Dans cette élégante maison, le couple passe cinq ans et parvient à préserver sans rupture l’étoile Michelin obtenue précédemment, grâce notamment à quelques spécialités fameuses, comme le millefeuille d’aubergines et d’avocats ou encore le coucou de Rennes aux truffes et aux girolles.
En 2008, Philippe Zeiger apprend que le Pot d’Etain est à vendre. L’affaire se conclut rapidement. Retour à la case départ. Vingt-cinq plus tard, le stagiaire boutonneux en provenance de Châlonvillars, à 5 km de là, prend les commandes de ce joli restaurant bourgeois. Fidèle à son habitude, Philippe Zeiger récupère l’étoile Michelin dès la première année.
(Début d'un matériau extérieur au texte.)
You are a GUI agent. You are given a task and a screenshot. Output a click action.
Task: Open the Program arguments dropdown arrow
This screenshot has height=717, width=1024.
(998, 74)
Et de trois.
Des assiettes généreuses
Devenu chef propriétaire, il a désormais les coudées franches pour conduire les affaires comme bon lui semble. Aux fourneaux, il développe une cuisine franche, sans esbrouffe, ni chichi. Une cuisine juste qui va droit au but en privilégiant l’authenticité du goût à la mise en scène. Ce que le chef explique à sa manière, avec humour. « On ne fait pas une cuisine de suceur de feuilles, avec deux rondelles de carottes et trois traits de sauce dans l’assiette. Ça c’est possible à Paris, mais pas ici ».
Philippe Zeiger privilégie au contraire des assiettes bien servies, généreuses avec à chaque fois trois saveurs nettes, distinctes. Une philosophie qu’il a apprise de Bernard Loiseau. « La simplicité, c’est ce qu’il y a de plus difficile » renchérit-il en mettant à l’honneur une cuisine qui s’appuie sur des produits de saison de qualité. Mais pas forcément régionaux.
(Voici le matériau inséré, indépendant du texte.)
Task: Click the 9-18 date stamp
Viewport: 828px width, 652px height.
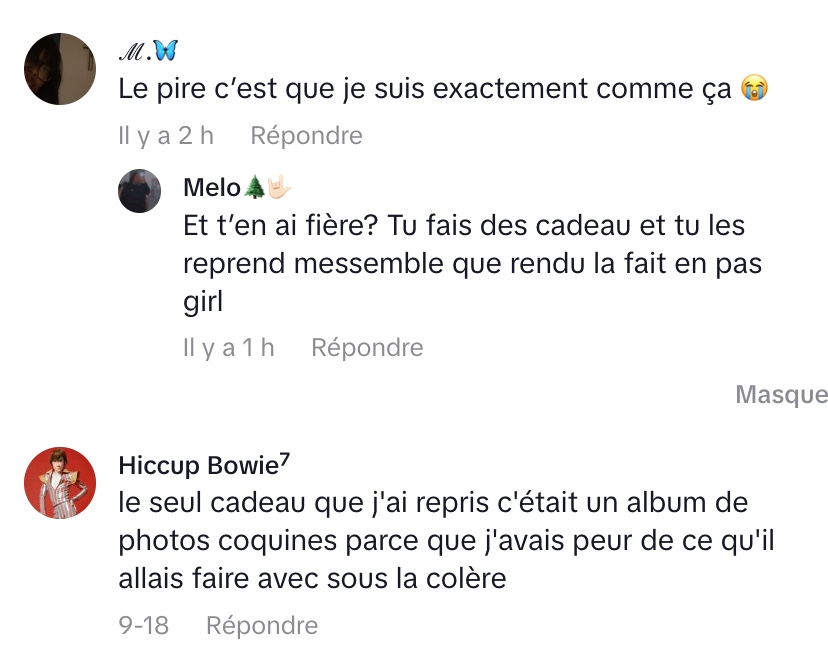Action: pos(143,626)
« Je suis fier de ma région, mais il n’y a volontairement pas de marqueur franc-comtois dans ma cuisine. C’est un choix assumé, une manière de me démarquer des autres » tranche-t-il. De fait, sa cuisine, clairement orientée à l’Ouest fait la part belle aux poissons de mer et aux crustacés. Témoin ce carpaccio de langoustine servi avec un caviar d’Aquitaine, des pétales d’artichaut et une pointe de yuzu ou encore ce tartare de saumon fumé et courgettes, accompagné d’une soupe de moules safranée. Une prédominance des produits de la mer qui se retrouve également sur les murs, dans les œuvres iodées du peintre breton, Alain Coadou.